Paragraph [0028], which fails to clarify whether it refers to the normal operating state or some other, more fail-safe state of operation, mentions the transmission of information on the connection quality, which is environmental information, “possibly together with further geospecific and/or luminaire-specific or control module-specific information” to the server.
This can be understood to mean that the connection quality is always transmitted, possibly together with any other kind of information, if there is any, i.e. “A, possibly with further A and/or B or C”. This understanding is technically meaningful, as information about the connection quality could be useful at every stage of the setup and operation, indicating potential transmission problems that might require a renewed setup or change in the network.
There is no disclosure, however, in the application as filed for transmitting only luminaire or control module information, something that is comprised in the formulation “at least one of” in claims 1 and 31, even under the assumption that paragraph [0028] refers to the normal operating state.
Hence, given that the application as filed is ambiguous and neither the language use nor technical considerations disambiguate, there is no clear and unambiguous basis for the formulation “at least one of A, B and C”.
Hence claims 1 and 31 extend beyond the content of the application as filed.
Comments
An ambiguous formulation, which cannot be clarified on the basis of the originally filed disclosure, can indeed lead to added matter, if one of the possible interpretations has not been originally disclosed.
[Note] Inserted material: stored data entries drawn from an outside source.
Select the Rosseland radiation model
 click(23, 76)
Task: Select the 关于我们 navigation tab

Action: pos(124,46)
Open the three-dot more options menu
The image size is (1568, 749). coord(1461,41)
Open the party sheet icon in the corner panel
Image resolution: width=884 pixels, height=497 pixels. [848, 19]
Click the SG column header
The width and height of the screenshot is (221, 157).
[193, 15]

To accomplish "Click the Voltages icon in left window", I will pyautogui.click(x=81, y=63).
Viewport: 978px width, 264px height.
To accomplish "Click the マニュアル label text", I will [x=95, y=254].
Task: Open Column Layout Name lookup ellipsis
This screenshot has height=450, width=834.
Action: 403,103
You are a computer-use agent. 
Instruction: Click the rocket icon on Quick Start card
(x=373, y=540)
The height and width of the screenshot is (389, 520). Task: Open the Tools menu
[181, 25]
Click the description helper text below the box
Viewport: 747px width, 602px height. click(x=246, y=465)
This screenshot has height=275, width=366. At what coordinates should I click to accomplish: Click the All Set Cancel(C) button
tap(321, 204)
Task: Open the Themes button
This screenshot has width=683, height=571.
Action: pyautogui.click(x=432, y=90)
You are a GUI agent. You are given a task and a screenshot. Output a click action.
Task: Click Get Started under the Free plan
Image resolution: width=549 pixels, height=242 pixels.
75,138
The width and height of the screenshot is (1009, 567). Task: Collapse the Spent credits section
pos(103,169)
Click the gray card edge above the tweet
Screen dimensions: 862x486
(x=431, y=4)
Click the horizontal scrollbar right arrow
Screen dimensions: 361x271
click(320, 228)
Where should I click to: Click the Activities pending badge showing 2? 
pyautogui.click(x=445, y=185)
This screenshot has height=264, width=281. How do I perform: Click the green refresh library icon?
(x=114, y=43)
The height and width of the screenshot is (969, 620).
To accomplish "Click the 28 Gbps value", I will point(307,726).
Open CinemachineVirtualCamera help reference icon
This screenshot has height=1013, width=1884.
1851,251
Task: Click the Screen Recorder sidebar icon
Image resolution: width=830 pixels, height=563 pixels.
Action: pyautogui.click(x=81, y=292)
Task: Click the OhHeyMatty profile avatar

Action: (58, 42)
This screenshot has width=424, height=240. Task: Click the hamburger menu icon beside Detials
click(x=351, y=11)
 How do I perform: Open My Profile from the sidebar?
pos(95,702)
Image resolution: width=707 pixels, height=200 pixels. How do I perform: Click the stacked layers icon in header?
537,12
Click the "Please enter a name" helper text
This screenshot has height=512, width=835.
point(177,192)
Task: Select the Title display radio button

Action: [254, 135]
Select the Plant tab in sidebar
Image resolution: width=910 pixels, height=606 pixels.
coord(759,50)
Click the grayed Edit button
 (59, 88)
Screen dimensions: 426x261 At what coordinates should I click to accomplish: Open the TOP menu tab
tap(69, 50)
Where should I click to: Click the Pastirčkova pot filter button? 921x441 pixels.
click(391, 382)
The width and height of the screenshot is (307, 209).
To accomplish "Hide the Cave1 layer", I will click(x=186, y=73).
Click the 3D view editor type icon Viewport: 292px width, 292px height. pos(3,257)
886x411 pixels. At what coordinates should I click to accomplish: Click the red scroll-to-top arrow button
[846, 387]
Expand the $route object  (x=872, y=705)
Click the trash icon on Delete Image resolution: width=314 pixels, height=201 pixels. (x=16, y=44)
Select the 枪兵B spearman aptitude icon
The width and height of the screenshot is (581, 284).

This is nothing new at the EPO.
The present decision confirms T 2605/22, commented in the present blog.
In T 1791/16, Reasons 11, it was held that, If a claim is ambiguous/unclear, all technically reasonable claim interpretations must be considered. If one of those interpretations contains matter that extends beyond the content of the application as originally filed, it must be concluded that added subject-matter is present.
In T 470/21, Reasons 2.1, it was held that, a reasonable interpretation of a claim is to be taken into consideration for the assessment of Art 123(2) but added that Art 69(1) may be used to interpret the scope of protection under Article 123(3) EPC, but it is not used to determine whether the requirements of Art 123(2) are met.
All those decisions were issued before G 1/24, but it does not appear that the latter would modify their outcome.